Government debt will peak two years later, and higher, than previously forecast, the fiscal gap will widen further and state revenue will continue to undershoot, according to estimates for the next three years that Mboweni presented to lawmakers in Cape Town Wednesday. The rand and bonds plunged.

The nation’s fifth finance minister in less than three years, Mboweni, 59, must boost investor confidence and growth in Africa’s most-industrialised economy after almost nine years of economic mismanagement under former President Jacob Zuma. Cyril Ramaphosa, who succeeded Zuma in February, has pledged to lure $100 billion to the country in the next five years and will host an investment summit in Johannesburg from Thursday.

“We must choose a path that stabilises and reduces the national debt,” Mboweni said in his mid-term budget speech. “We cannot continue to borrow at this rate. We must choose to reduce the structural deficit, especially the consistently high growth in the real public-service wage bill.”

The rand erased an earlier gain, weakening as much as 1,9 percent against the dollar after Mboweni started speaking, while the yield on the 2026 local-currency bond jumped 14 basis points to 9,3 percent.

The Treasury more than halved its economic growth forecast for 2018 to 0,7 percent after the economy plunged into a recession in the first half of the year.
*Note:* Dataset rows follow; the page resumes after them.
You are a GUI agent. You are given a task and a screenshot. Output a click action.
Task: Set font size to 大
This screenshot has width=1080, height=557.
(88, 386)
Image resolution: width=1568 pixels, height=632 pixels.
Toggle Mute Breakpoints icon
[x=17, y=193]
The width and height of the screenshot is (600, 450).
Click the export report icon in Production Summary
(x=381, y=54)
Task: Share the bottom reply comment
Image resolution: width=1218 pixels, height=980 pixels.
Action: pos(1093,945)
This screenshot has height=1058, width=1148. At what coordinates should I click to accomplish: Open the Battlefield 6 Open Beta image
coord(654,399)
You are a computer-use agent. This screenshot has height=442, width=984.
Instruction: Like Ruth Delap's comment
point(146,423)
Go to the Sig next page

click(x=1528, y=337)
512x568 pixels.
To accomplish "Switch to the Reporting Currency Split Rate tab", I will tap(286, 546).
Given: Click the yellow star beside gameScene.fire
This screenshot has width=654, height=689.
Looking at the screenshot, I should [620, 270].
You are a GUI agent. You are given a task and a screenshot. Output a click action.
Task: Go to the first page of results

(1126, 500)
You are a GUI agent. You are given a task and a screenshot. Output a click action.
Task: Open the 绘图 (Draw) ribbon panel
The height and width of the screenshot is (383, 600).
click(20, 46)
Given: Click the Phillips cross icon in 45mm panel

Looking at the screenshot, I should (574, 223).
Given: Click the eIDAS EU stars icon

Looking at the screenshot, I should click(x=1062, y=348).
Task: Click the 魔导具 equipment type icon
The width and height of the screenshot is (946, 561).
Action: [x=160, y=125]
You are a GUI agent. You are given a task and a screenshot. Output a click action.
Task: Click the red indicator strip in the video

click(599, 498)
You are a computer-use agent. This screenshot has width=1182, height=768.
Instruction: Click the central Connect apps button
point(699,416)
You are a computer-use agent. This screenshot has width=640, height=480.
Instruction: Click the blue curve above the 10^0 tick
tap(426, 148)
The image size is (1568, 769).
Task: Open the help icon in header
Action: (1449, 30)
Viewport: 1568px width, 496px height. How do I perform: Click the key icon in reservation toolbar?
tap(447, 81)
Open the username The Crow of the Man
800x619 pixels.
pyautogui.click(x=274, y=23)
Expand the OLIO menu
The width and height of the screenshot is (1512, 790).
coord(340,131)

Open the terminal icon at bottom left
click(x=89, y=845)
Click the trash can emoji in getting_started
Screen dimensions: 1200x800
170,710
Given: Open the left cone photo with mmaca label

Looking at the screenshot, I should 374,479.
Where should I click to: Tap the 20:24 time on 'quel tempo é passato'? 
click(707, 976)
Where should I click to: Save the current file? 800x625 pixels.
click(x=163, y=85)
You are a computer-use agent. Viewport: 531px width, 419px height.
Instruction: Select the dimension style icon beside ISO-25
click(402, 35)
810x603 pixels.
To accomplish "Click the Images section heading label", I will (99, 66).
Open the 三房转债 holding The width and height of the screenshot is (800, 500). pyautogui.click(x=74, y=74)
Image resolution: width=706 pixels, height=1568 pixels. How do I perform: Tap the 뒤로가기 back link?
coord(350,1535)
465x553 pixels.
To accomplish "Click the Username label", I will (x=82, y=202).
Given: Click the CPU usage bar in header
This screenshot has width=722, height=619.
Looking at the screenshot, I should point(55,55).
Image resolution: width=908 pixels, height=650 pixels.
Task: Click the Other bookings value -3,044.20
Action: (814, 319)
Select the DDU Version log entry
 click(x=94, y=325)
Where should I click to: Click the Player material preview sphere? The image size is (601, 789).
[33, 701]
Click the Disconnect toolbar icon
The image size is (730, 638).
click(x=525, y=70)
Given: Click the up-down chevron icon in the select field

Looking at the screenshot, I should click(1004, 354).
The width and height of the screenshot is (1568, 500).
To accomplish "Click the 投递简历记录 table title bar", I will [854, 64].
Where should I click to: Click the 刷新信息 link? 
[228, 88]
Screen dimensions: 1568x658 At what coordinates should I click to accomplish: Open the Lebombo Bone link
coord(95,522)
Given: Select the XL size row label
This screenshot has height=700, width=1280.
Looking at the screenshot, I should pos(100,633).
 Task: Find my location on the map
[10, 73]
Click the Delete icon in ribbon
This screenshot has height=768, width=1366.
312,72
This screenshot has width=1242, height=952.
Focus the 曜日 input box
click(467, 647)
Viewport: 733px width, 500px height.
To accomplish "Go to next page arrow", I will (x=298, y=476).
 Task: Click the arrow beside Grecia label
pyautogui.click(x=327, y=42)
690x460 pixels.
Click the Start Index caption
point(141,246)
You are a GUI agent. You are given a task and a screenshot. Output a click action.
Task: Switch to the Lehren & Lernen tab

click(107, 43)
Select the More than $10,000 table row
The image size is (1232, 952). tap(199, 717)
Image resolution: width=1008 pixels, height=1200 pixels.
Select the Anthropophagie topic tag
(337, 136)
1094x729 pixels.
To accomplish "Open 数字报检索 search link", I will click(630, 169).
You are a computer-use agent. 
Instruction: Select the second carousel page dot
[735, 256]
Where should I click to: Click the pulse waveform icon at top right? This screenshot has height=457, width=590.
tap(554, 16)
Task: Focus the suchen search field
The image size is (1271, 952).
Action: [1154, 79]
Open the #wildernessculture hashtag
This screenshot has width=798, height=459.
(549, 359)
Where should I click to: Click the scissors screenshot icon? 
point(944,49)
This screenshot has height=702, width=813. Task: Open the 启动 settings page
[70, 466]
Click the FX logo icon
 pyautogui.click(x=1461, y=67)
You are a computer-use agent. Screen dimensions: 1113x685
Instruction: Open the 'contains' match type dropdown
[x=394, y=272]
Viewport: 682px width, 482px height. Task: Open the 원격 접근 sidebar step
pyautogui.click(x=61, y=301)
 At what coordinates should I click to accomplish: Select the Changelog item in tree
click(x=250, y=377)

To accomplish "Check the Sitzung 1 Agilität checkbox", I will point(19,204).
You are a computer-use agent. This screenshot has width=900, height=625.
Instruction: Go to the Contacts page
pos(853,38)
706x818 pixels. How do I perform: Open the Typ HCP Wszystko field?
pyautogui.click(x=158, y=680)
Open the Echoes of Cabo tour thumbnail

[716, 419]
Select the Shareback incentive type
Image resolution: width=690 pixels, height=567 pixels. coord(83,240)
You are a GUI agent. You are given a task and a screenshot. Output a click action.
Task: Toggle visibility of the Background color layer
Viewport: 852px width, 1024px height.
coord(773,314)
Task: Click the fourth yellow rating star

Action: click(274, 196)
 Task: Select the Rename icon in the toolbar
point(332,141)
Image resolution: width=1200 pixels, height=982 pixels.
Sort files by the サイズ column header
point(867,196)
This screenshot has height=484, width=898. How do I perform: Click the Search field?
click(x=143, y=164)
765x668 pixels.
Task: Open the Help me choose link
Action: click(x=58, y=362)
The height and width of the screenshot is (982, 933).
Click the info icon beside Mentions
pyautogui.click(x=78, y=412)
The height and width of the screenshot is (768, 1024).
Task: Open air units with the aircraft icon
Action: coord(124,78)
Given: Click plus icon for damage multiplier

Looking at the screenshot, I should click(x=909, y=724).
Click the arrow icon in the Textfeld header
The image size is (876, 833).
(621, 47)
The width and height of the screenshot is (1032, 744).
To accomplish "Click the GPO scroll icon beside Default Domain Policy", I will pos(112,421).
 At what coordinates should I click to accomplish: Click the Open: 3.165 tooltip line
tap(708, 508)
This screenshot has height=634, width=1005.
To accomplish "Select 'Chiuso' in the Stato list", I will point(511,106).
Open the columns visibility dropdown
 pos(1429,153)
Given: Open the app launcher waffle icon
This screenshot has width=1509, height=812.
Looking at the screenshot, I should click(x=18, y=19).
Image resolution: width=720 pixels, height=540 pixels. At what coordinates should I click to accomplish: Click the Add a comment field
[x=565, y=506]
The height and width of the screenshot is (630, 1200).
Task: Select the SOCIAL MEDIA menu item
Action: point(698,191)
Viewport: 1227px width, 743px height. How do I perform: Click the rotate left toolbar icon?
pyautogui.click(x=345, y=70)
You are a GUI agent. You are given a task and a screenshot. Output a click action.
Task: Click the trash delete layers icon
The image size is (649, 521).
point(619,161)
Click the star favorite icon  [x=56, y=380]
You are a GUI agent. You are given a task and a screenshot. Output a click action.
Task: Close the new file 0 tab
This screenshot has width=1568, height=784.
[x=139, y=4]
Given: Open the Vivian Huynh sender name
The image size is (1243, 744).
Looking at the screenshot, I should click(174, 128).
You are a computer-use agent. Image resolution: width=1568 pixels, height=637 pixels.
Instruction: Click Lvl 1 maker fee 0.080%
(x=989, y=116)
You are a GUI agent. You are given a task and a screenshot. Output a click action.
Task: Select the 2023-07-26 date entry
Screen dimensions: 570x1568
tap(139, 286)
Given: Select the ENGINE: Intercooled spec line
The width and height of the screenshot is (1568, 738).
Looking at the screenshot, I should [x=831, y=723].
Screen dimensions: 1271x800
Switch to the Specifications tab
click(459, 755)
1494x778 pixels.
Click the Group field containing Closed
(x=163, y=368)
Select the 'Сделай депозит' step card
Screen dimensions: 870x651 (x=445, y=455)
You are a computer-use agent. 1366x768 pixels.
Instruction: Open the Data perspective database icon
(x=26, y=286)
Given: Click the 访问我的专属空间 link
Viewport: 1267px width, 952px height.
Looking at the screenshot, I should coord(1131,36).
Gross domestic product hasn’t expanded at more than 2 percent annually since 2013 and unemployment is at 27 percent.

“Government needs to take some difficult decisions to get the economy on a higher growth path and to encourage job creation,” Mboweni said.

Moody’s Investors Service, the only one of three major ratings companies that still assesses South Africa’s debt at investment grade, said last month it wants to see government debt stabilising.

This will now only happen in 2024, at almost 60 percent of gross domestic product, and not at 56 percent in 2022 that was forecast in February. Mboweni also sees a wider budget deficit as wider over the next two years, coming in at 4,2 percent next year compared with economists’ estimate of 3,6 percent.

Wednesday’s mid-term budget makes very little mention of the nation’s sovereign credit ratings, aside from pointing out that another downgrade of the local-currency debt would lead to higher risk premiums and capital outflows.

“I was clearly too optimistic that Mboweni would announce enough fiscal tightening to keep the ratings agencies at bay,” Win Thin, the global head of currency strategy at Brown Brothers Harriman & Co in New York, said by email. “Risks of downgrades have gone up significantly.”

Mboweni said the government was making the best of “a very difficult” situation and investors may temper their initial reaction.

“Once markets look overall at what’s contained in the statement, they will get a sense of balance,” he said. “I suspect they will calm down a bit.”

Wednesday’s budget may also make it more difficult to persuade investors that a stimulus plan mooted by Ramaphosa last month will reverse the decline. — Bloomberg.